The statue landed in the United Kingdom in 1850 when Spencer Compton, the second marquis of Northampton, found it during a trip to Egypt. It was later donated to the Northampton Museum around 1870. In July 2014, the statue was sold to an unknown buyer by the Northampton Borough Council for 15.76 million British pounds.
Soon after the extremely controversial sale, an export ban was imposed on the 4,000-year-old statue, which is considered the most exquisite of its type in the world, to stop it from leaving the U.K. and falling into the wrong hands. The ban expired on July 29, leaving the statue's current fate unknown.
Now the Egyptian campaigners, who claim selling the statue is a crime against international law, are reaching out to their own government, calling not for the statue to remain in the U.K., but be brought back to its rightful homeland.
"First, we started a huge media campaign across several media platforms in Egypt and England.
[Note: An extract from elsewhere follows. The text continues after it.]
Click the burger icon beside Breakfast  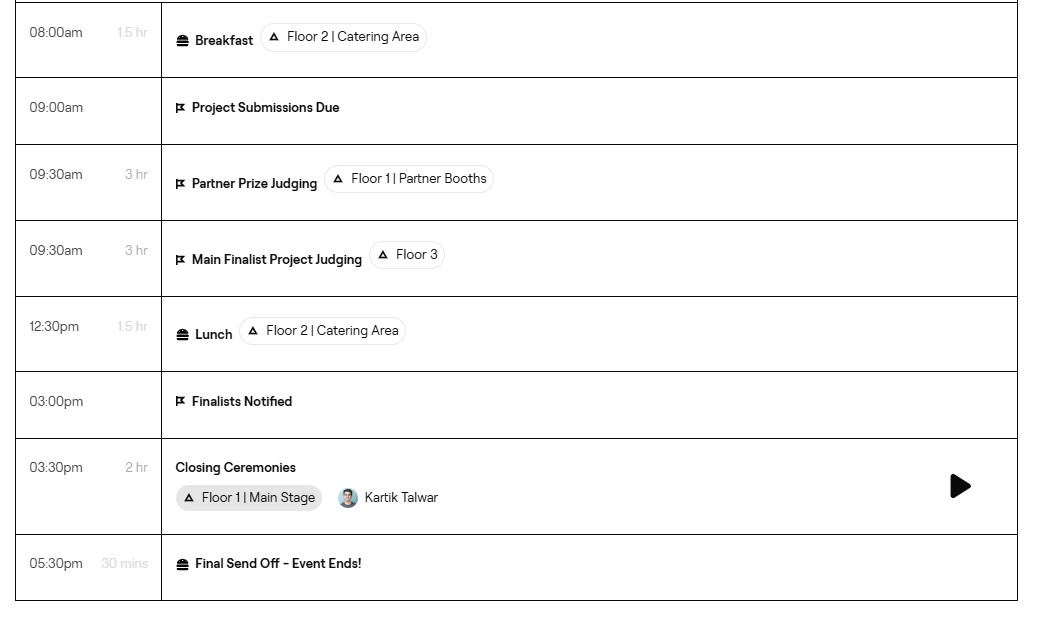pos(182,41)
Secondly, we contacted both the Ministries of Foreign Affairs and Antiquities to help us with the cause," Heba Saad, a member of the Egyptian campaign group, told Daily News Egypt .
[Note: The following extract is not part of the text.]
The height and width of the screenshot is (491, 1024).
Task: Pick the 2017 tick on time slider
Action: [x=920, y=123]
Earlier this week, the Egyptian group along with a British campaign group fighting to save the statue urged British Prime Minster David Cameron to intervene in the matter before the ban expired, but to no avail.
According to Saad, both Egyptian ministries were enormously supportive as they helped connect the group with UNESCO in addition to contacting officials in the U.K. Saad said that the British Culture Minister Ed Vaizey told the Egyptian antiquities minister that the statue won't leave the U.K. unless strong evidence proving it as Egyptian property was provided.
"He also stated that even if Egypt buys the statue from the Qatari woman who bought it, they would still keep it in London, and I don’t understand why," added Saad, who claims the statue was sold to a Qatari planning to take it back to Qatar.
The British Department of Culture has said the export ban could be extended until March 2016 if a British buyer expressed a serious intention to purchase the statue, which some are claiming is the only way to save the statue now.
"In the museum, the statue was safe under national law: It is about to leave the protection of a public museum and enter private hands without legal safeguards. We may never see it again," British archeology experts wrote in a letter to The Guardian, adding that archival research could prove that "the sale contravenes international law."